--- Directions for this task ---
Please give the listing again in its entirety, exactly as written.

====== Data shown ======

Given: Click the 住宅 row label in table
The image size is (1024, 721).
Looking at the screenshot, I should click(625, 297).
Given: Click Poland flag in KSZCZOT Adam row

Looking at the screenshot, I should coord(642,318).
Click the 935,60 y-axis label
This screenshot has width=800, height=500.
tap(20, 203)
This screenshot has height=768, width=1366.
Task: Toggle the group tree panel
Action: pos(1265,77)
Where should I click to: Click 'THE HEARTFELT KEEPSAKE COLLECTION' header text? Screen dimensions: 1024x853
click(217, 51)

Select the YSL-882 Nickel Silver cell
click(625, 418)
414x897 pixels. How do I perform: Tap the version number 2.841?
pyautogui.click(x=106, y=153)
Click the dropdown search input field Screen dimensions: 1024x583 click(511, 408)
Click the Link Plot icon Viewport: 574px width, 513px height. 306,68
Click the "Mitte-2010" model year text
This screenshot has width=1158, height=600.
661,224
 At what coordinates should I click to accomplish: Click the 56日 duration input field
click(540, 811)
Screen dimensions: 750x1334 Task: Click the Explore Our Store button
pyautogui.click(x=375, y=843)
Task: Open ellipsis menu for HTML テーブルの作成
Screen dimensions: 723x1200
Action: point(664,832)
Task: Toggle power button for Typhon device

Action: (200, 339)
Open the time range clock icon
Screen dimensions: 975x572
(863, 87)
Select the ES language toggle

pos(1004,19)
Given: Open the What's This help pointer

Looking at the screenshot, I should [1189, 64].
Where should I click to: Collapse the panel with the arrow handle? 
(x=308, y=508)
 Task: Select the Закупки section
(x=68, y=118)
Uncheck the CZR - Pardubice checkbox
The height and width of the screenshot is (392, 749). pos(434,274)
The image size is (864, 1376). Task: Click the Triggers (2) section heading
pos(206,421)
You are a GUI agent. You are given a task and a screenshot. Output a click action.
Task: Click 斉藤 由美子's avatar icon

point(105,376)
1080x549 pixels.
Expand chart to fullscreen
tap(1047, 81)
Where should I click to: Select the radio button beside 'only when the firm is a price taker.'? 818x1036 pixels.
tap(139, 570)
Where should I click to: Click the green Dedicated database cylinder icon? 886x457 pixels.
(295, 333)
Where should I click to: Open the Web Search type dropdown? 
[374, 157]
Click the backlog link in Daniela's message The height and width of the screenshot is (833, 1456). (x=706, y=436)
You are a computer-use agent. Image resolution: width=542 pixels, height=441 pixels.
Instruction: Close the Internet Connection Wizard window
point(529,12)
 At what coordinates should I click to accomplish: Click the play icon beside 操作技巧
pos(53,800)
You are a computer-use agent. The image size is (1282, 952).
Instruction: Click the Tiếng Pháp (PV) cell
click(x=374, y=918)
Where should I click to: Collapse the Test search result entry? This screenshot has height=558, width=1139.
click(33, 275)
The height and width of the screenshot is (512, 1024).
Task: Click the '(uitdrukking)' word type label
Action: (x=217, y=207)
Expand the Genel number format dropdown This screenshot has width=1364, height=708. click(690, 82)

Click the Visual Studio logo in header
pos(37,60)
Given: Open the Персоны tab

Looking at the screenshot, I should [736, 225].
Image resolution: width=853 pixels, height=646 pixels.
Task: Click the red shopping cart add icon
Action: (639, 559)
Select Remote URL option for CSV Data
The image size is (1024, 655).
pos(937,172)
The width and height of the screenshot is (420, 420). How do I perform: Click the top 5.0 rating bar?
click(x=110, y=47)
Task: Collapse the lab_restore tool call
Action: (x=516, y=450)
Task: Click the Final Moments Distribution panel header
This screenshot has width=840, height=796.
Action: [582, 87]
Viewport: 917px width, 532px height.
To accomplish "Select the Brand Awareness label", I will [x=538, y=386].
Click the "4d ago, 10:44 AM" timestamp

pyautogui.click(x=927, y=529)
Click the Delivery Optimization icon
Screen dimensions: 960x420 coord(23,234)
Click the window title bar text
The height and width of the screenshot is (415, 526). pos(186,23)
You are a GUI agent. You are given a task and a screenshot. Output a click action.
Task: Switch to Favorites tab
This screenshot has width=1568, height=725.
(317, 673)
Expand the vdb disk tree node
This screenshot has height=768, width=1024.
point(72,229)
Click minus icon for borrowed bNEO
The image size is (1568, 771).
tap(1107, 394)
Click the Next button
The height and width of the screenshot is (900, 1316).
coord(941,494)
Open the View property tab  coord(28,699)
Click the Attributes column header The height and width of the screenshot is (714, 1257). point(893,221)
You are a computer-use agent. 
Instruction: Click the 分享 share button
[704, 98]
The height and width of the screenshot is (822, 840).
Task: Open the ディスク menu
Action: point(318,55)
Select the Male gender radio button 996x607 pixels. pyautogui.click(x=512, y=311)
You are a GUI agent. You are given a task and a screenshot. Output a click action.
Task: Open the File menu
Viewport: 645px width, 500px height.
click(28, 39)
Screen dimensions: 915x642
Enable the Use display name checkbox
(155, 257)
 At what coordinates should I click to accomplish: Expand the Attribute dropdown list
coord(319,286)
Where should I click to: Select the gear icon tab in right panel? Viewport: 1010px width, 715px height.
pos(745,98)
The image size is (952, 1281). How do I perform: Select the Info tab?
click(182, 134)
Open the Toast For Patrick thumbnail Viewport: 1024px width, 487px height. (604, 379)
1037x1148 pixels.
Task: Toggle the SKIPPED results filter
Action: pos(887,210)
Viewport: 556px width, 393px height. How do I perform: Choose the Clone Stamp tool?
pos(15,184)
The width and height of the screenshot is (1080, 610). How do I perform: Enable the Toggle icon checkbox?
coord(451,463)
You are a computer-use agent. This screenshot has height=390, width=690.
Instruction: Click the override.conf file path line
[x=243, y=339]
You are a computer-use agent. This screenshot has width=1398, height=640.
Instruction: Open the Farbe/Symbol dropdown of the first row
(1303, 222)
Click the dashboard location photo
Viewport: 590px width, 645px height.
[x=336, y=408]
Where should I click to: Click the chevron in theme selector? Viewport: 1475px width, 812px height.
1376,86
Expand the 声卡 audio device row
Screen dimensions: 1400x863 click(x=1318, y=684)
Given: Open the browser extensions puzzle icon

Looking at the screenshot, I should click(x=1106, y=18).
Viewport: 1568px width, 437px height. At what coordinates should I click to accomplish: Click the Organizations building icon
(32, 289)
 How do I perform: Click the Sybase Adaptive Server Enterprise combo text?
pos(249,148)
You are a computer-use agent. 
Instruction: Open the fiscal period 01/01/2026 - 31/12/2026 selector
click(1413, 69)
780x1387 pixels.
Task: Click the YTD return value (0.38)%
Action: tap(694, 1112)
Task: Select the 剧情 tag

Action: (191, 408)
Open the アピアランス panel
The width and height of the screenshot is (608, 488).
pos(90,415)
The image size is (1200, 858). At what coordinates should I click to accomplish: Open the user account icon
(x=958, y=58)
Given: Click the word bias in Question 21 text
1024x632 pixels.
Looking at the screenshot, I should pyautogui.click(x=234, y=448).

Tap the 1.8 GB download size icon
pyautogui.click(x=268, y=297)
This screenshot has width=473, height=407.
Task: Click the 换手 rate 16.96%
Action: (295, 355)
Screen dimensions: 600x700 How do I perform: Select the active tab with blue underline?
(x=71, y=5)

======

--- Result for this task ---
Given: Click the 住宅 row label in table
The image size is (1024, 721).
Looking at the screenshot, I should click(625, 297).
Given: Click Poland flag in KSZCZOT Adam row

Looking at the screenshot, I should coord(642,318).
Click the 935,60 y-axis label
This screenshot has width=800, height=500.
tap(20, 203)
This screenshot has height=768, width=1366.
Task: Toggle the group tree panel
Action: pos(1265,77)
Where should I click to: Click 'THE HEARTFELT KEEPSAKE COLLECTION' header text? Screen dimensions: 1024x853
click(217, 51)

Select the YSL-882 Nickel Silver cell
click(625, 418)
414x897 pixels. How do I perform: Tap the version number 2.841?
pyautogui.click(x=106, y=153)
Click the dropdown search input field Screen dimensions: 1024x583 click(511, 408)
Click the Link Plot icon Viewport: 574px width, 513px height. 306,68
Click the "Mitte-2010" model year text
This screenshot has width=1158, height=600.
661,224
 At what coordinates should I click to accomplish: Click the 56日 duration input field
click(540, 811)
Screen dimensions: 750x1334 Task: Click the Explore Our Store button
pyautogui.click(x=375, y=843)
Task: Open ellipsis menu for HTML テーブルの作成
Screen dimensions: 723x1200
Action: point(664,832)
Task: Toggle power button for Typhon device

Action: (200, 339)
Open the time range clock icon
Screen dimensions: 975x572
(863, 87)
Select the ES language toggle

pos(1004,19)
Given: Open the What's This help pointer

Looking at the screenshot, I should [1189, 64].
Where should I click to: Collapse the panel with the arrow handle? 
(x=308, y=508)
 Task: Select the Закупки section
(x=68, y=118)
Uncheck the CZR - Pardubice checkbox
The height and width of the screenshot is (392, 749). pos(434,274)
The image size is (864, 1376). Task: Click the Triggers (2) section heading
pos(206,421)
You are a GUI agent. You are given a task and a screenshot. Output a click action.
Task: Click 斉藤 由美子's avatar icon

point(105,376)
1080x549 pixels.
Expand chart to fullscreen
tap(1047, 81)
Where should I click to: Select the radio button beside 'only when the firm is a price taker.'? 818x1036 pixels.
tap(139, 570)
Where should I click to: Click the green Dedicated database cylinder icon? 886x457 pixels.
(295, 333)
Where should I click to: Open the Web Search type dropdown? 
[374, 157]
Click the backlog link in Daniela's message The height and width of the screenshot is (833, 1456). (x=706, y=436)
You are a computer-use agent. Image resolution: width=542 pixels, height=441 pixels.
Instruction: Close the Internet Connection Wizard window
point(529,12)
 At what coordinates should I click to accomplish: Click the play icon beside 操作技巧
pos(53,800)
You are a computer-use agent. The image size is (1282, 952).
Instruction: Click the Tiếng Pháp (PV) cell
click(x=374, y=918)
Where should I click to: Collapse the Test search result entry? This screenshot has height=558, width=1139.
click(33, 275)
The height and width of the screenshot is (512, 1024).
Task: Click the '(uitdrukking)' word type label
Action: (x=217, y=207)
Expand the Genel number format dropdown This screenshot has width=1364, height=708. click(690, 82)

Click the Visual Studio logo in header
pos(37,60)
Given: Open the Персоны tab

Looking at the screenshot, I should [736, 225].
Image resolution: width=853 pixels, height=646 pixels.
Task: Click the red shopping cart add icon
Action: (639, 559)
Select Remote URL option for CSV Data
The image size is (1024, 655).
pos(937,172)
The width and height of the screenshot is (420, 420). How do I perform: Click the top 5.0 rating bar?
click(x=110, y=47)
Task: Collapse the lab_restore tool call
Action: (x=516, y=450)
Task: Click the Final Moments Distribution panel header
This screenshot has width=840, height=796.
Action: [582, 87]
Viewport: 917px width, 532px height.
To accomplish "Select the Brand Awareness label", I will [x=538, y=386].
Click the "4d ago, 10:44 AM" timestamp

pyautogui.click(x=927, y=529)
Click the Delivery Optimization icon
Screen dimensions: 960x420 coord(23,234)
Click the window title bar text
The height and width of the screenshot is (415, 526). pos(186,23)
You are a GUI agent. You are given a task and a screenshot. Output a click action.
Task: Switch to Favorites tab
This screenshot has width=1568, height=725.
(317, 673)
Expand the vdb disk tree node
This screenshot has height=768, width=1024.
point(72,229)
Click minus icon for borrowed bNEO
The image size is (1568, 771).
tap(1107, 394)
Click the Next button
The height and width of the screenshot is (900, 1316).
coord(941,494)
Open the View property tab  coord(28,699)
Click the Attributes column header The height and width of the screenshot is (714, 1257). point(893,221)
You are a computer-use agent. 
Instruction: Click the 分享 share button
[704, 98]
The height and width of the screenshot is (822, 840).
Task: Open the ディスク menu
Action: point(318,55)
Select the Male gender radio button 996x607 pixels. pyautogui.click(x=512, y=311)
You are a GUI agent. You are given a task and a screenshot. Output a click action.
Task: Open the File menu
Viewport: 645px width, 500px height.
click(28, 39)
Screen dimensions: 915x642
Enable the Use display name checkbox
(155, 257)
 At what coordinates should I click to accomplish: Expand the Attribute dropdown list
coord(319,286)
Where should I click to: Select the gear icon tab in right panel? Viewport: 1010px width, 715px height.
pos(745,98)
The image size is (952, 1281). How do I perform: Select the Info tab?
click(182, 134)
Open the Toast For Patrick thumbnail Viewport: 1024px width, 487px height. (604, 379)
1037x1148 pixels.
Task: Toggle the SKIPPED results filter
Action: pos(887,210)
Viewport: 556px width, 393px height. How do I perform: Choose the Clone Stamp tool?
pos(15,184)
The width and height of the screenshot is (1080, 610). How do I perform: Enable the Toggle icon checkbox?
coord(451,463)
You are a computer-use agent. This screenshot has height=390, width=690.
Instruction: Click the override.conf file path line
[x=243, y=339]
You are a computer-use agent. This screenshot has width=1398, height=640.
Instruction: Open the Farbe/Symbol dropdown of the first row
(1303, 222)
Click the dashboard location photo
Viewport: 590px width, 645px height.
[x=336, y=408]
Where should I click to: Click the chevron in theme selector? Viewport: 1475px width, 812px height.
1376,86
Expand the 声卡 audio device row
Screen dimensions: 1400x863 click(x=1318, y=684)
Given: Open the browser extensions puzzle icon

Looking at the screenshot, I should click(x=1106, y=18).
Viewport: 1568px width, 437px height. At what coordinates should I click to accomplish: Click the Organizations building icon
(32, 289)
 How do I perform: Click the Sybase Adaptive Server Enterprise combo text?
pos(249,148)
You are a computer-use agent. 
Instruction: Open the fiscal period 01/01/2026 - 31/12/2026 selector
click(1413, 69)
780x1387 pixels.
Task: Click the YTD return value (0.38)%
Action: tap(694, 1112)
Task: Select the 剧情 tag

Action: (191, 408)
Open the アピアランス panel
The width and height of the screenshot is (608, 488).
pos(90,415)
The image size is (1200, 858). At what coordinates should I click to accomplish: Open the user account icon
(x=958, y=58)
Given: Click the word bias in Question 21 text
1024x632 pixels.
Looking at the screenshot, I should pyautogui.click(x=234, y=448).

Tap the 1.8 GB download size icon
pyautogui.click(x=268, y=297)
This screenshot has width=473, height=407.
Task: Click the 换手 rate 16.96%
Action: (295, 355)
Screen dimensions: 600x700 How do I perform: Select the active tab with blue underline?
(x=71, y=5)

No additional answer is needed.